## [SET TASK]
Rewrite all of the records below, swapping "folder icon" for "directory icon" and leaving everything else unchanged.

## [MATERIAL SUPPLIED]
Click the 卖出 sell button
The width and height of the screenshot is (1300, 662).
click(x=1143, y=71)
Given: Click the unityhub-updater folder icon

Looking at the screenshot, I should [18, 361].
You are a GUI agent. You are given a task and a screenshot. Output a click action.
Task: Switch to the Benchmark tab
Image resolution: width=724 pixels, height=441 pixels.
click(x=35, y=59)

## [ANSWER TO THE PROBLEM]
Click the 卖出 sell button
The width and height of the screenshot is (1300, 662).
click(x=1143, y=71)
Given: Click the unityhub-updater directory icon

Looking at the screenshot, I should [18, 361].
You are a GUI agent. You are given a task and a screenshot. Output a click action.
Task: Switch to the Benchmark tab
Image resolution: width=724 pixels, height=441 pixels.
click(x=35, y=59)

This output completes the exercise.